It is very important to change your workout around every few weeks. Whether you exercise every day of the week or 3-4 days of the week, ensure that the time spent counts. Wrist weights add a certain difficulty to your regular light cardio workouts. This increased challenge brings with it certain benefits. However, tread with caution as not all exercises can be done with wrist weights.
- Resistance: Increasing the resistance even marginally contributes to an increase in the heart rate and obviously leads to benefits arising from that. This maybe just a slight increase in the regular challenge but it is enough to increase oxygen consumption and raise the heart rate.
- Not a substantial change: This is a good option when you are not looking to modify your workout too much but seek a different challenge. If you are an avid walker or a brisk walker, putting weights on your wrists will challenge you just a bit more. It will keep your hands free unlike weighted dumb bells and therefore chances of losing your balance are much smaller.
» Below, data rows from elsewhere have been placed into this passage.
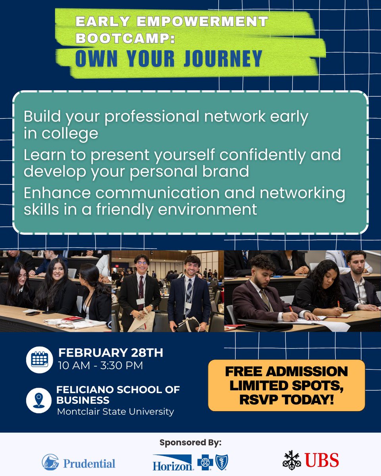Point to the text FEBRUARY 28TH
pyautogui.click(x=111, y=353)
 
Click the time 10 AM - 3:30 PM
pyautogui.click(x=100, y=365)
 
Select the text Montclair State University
pyautogui.click(x=115, y=411)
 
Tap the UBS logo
pyautogui.click(x=311, y=460)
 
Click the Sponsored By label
pyautogui.click(x=190, y=442)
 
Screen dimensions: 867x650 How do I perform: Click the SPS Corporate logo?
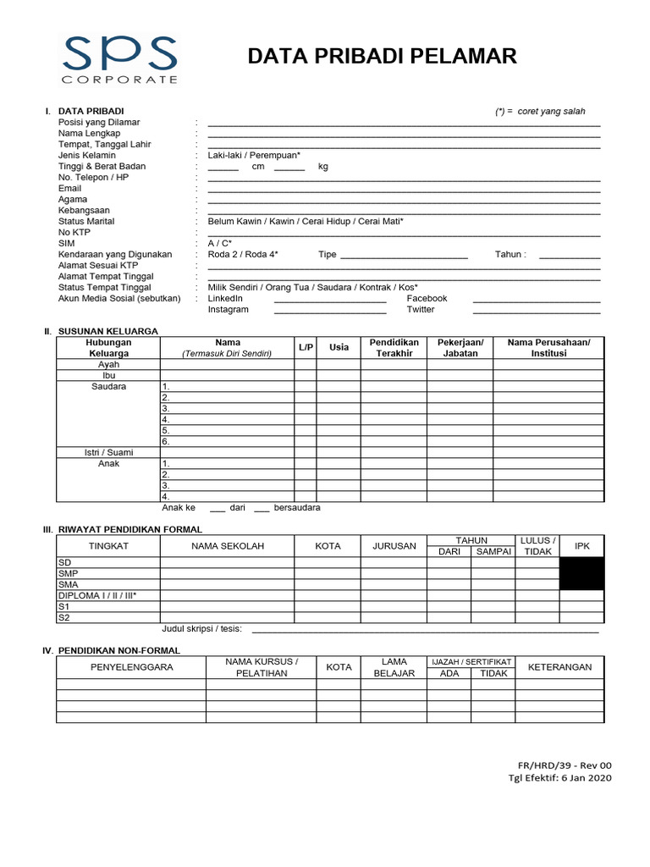(119, 58)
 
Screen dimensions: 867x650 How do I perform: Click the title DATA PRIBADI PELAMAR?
(382, 57)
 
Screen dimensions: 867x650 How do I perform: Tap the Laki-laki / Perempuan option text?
(254, 156)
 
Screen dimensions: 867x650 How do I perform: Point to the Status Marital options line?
(306, 221)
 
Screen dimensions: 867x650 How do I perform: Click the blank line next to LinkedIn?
(330, 300)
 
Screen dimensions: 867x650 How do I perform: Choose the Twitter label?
(420, 310)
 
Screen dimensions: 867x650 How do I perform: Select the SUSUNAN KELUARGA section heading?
(107, 331)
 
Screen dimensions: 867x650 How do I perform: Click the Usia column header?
(339, 347)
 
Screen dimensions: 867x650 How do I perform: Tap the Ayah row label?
(108, 365)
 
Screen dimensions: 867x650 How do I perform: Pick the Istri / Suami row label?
(108, 453)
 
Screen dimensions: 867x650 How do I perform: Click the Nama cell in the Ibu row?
(227, 376)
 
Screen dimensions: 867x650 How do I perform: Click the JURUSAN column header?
(394, 546)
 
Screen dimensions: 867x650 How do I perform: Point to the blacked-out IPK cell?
(581, 573)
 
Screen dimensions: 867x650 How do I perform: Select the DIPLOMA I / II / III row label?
(96, 595)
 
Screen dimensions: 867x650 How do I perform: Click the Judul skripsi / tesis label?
(201, 628)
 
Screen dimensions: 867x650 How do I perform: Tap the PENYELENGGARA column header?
(131, 667)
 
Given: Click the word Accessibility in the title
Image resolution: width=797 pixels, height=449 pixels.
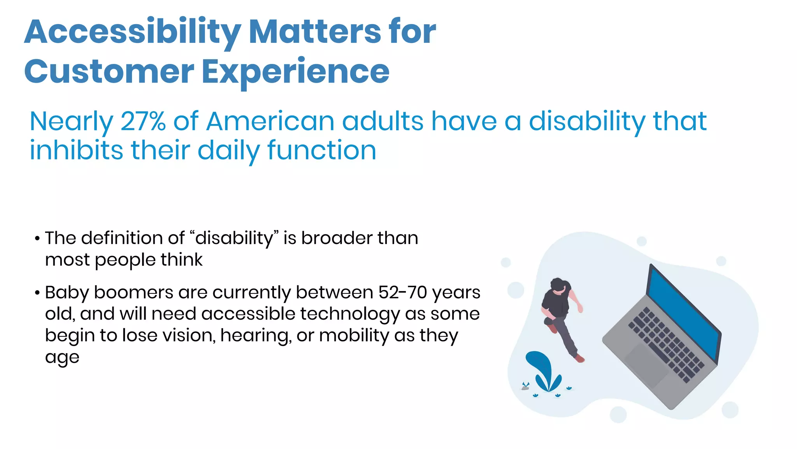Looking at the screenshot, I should point(132,32).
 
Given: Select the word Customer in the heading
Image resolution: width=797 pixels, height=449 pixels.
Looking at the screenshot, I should point(109,72).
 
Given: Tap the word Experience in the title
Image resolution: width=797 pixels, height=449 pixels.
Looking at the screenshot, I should point(296,72).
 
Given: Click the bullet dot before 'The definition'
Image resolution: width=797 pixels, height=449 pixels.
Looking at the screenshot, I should point(37,239).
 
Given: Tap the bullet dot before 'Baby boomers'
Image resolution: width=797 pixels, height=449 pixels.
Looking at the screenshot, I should point(37,293).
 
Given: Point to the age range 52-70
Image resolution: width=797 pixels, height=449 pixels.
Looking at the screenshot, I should point(402,293).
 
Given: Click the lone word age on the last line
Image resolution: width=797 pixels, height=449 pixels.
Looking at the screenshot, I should point(62,357).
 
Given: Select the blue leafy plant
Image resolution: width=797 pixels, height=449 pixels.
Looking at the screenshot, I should point(543,370).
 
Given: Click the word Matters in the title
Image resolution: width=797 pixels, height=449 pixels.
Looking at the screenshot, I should point(315,32).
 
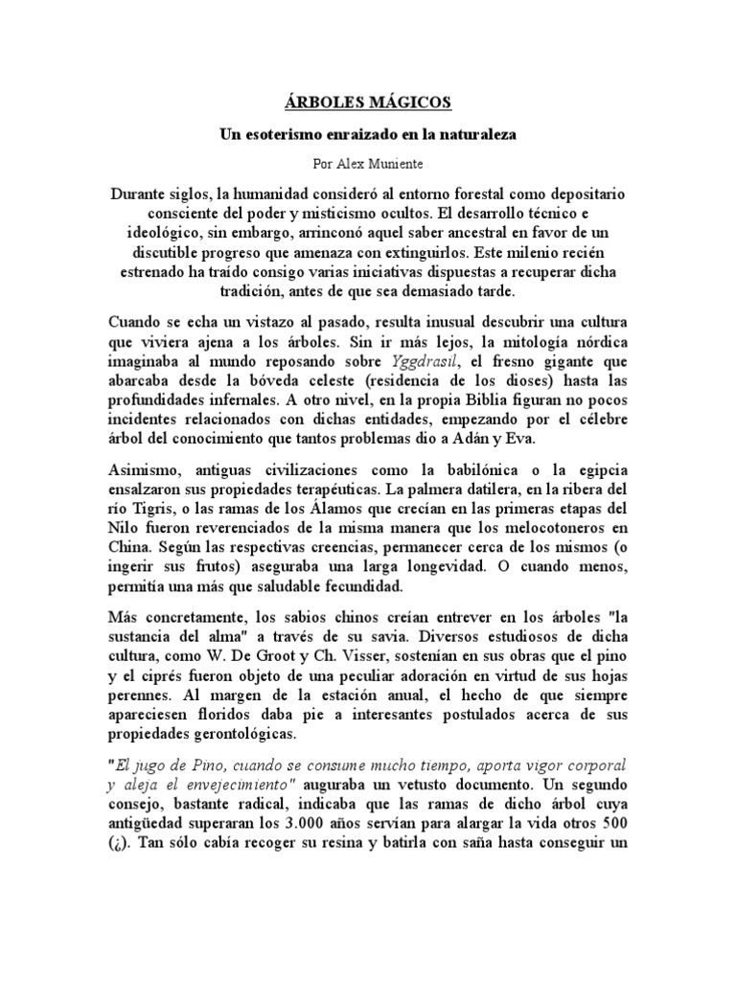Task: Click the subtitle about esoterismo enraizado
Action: pyautogui.click(x=368, y=135)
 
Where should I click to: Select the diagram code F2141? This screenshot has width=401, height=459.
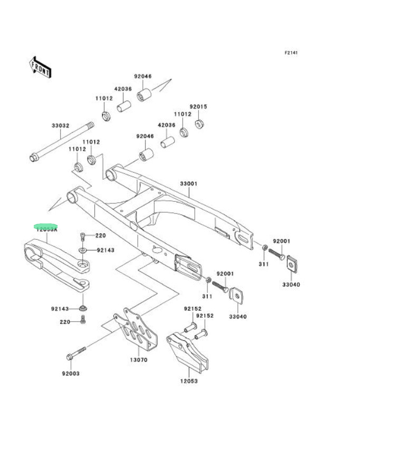pyautogui.click(x=291, y=53)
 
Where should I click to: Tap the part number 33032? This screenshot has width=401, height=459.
pyautogui.click(x=60, y=125)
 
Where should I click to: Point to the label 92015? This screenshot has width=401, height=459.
pyautogui.click(x=198, y=106)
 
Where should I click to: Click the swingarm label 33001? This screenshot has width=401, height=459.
pyautogui.click(x=188, y=184)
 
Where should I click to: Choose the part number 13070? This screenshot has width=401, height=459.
pyautogui.click(x=139, y=360)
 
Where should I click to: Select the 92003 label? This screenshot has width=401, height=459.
pyautogui.click(x=71, y=373)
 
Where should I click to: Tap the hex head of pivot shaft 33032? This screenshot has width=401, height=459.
pyautogui.click(x=34, y=158)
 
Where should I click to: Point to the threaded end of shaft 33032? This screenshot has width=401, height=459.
pyautogui.click(x=91, y=126)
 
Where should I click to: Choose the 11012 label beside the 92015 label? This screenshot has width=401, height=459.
pyautogui.click(x=183, y=114)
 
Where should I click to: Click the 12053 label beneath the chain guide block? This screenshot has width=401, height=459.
pyautogui.click(x=188, y=380)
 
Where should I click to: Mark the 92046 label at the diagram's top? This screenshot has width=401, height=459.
pyautogui.click(x=142, y=76)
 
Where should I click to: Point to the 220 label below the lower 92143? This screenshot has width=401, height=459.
pyautogui.click(x=65, y=321)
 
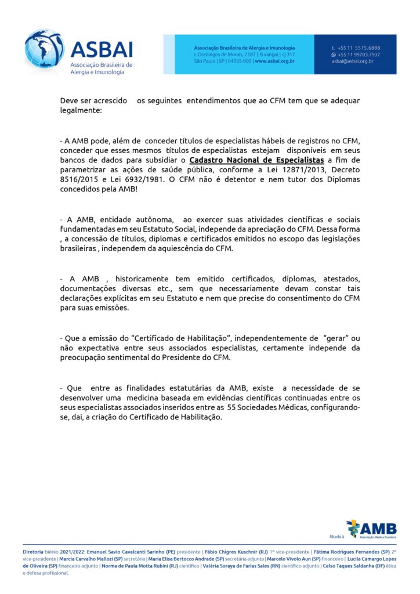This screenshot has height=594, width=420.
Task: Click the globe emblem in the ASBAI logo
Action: point(43,49)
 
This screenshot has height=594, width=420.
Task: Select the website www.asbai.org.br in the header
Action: point(274,61)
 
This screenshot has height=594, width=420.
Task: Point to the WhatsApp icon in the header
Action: point(334,55)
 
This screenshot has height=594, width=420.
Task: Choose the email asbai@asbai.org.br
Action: point(352,61)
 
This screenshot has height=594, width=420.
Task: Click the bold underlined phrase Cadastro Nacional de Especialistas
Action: point(256,160)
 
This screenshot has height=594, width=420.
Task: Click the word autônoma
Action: point(154,220)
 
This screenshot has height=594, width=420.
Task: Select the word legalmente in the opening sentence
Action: point(81,110)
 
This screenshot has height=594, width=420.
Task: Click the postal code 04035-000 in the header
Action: point(239,61)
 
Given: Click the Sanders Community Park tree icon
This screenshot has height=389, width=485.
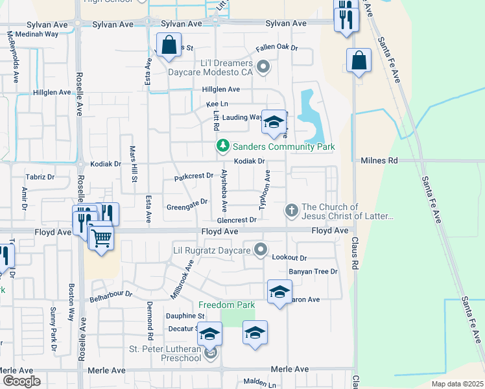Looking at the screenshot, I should (223, 147).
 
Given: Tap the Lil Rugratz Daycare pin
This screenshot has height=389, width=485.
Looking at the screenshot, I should (261, 250).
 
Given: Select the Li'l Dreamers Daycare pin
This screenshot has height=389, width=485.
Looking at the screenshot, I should (263, 66).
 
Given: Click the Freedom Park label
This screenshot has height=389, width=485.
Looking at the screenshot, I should (226, 305).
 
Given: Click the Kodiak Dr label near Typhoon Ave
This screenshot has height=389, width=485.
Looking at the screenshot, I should (250, 161).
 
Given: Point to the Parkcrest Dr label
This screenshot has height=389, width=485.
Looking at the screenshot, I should (194, 176).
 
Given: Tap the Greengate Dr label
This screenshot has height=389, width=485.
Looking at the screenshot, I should (187, 202).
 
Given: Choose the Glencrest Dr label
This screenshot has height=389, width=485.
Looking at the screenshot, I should (237, 220).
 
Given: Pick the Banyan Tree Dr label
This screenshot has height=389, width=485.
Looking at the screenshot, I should (313, 272).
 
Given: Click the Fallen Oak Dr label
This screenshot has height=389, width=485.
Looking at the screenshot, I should (276, 47).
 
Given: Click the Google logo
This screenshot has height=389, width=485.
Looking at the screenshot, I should (21, 381).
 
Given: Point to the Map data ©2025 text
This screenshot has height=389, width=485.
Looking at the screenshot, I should (456, 384).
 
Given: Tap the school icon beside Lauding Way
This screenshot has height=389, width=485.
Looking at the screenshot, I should (274, 123).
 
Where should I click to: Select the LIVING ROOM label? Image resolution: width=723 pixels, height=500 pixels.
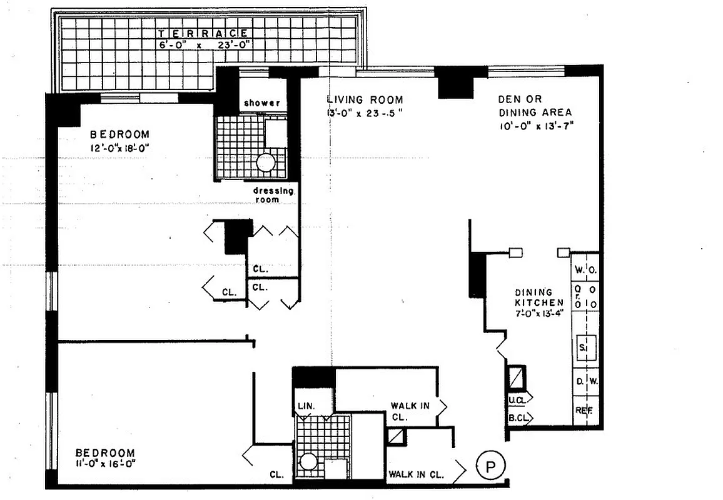click(x=365, y=99)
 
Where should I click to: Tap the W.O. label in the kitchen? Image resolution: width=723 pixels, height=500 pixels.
click(x=585, y=271)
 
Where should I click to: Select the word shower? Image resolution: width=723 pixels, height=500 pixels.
click(x=261, y=102)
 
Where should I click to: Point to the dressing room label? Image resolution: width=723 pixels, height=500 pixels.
click(x=273, y=194)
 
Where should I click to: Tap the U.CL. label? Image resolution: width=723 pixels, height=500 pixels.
click(x=517, y=399)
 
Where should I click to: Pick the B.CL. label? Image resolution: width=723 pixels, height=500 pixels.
click(x=517, y=418)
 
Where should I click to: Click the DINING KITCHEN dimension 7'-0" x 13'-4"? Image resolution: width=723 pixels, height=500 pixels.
click(x=533, y=314)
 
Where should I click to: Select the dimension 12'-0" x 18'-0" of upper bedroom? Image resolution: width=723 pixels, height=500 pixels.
click(x=119, y=148)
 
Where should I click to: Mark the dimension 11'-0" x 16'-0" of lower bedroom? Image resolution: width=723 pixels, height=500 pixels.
click(x=105, y=464)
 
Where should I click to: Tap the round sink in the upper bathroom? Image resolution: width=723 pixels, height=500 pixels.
click(x=266, y=164)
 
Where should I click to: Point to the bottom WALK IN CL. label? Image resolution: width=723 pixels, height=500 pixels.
click(x=417, y=474)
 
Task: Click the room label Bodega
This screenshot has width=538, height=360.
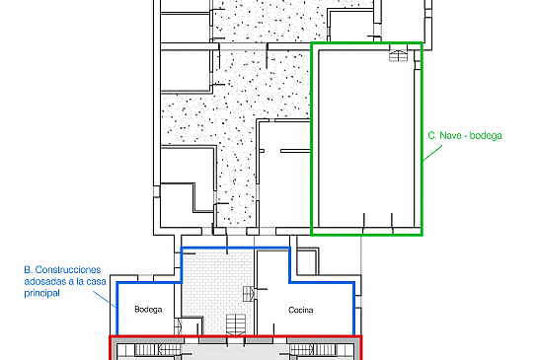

Weights on the wrists are a convenient option especially when you want to work your upper body- your arms and shoulders. As a precaution, pick up the lightest weight initially. Once you find that you have adjusted well, you can slowly move to the next level if you choose to. Some precautions to be borne:
- It is generally not advisable to wear these weights on your wrists while running. It can seriously alter your rhythm, leading to injuries.
- Make sure your posture is correct if you are walking with these wrist weights. Any change in posture can put a strain on the muscles. Use them for a day, watch how your body reacts to it the following day. If you feel fine, you are good to go.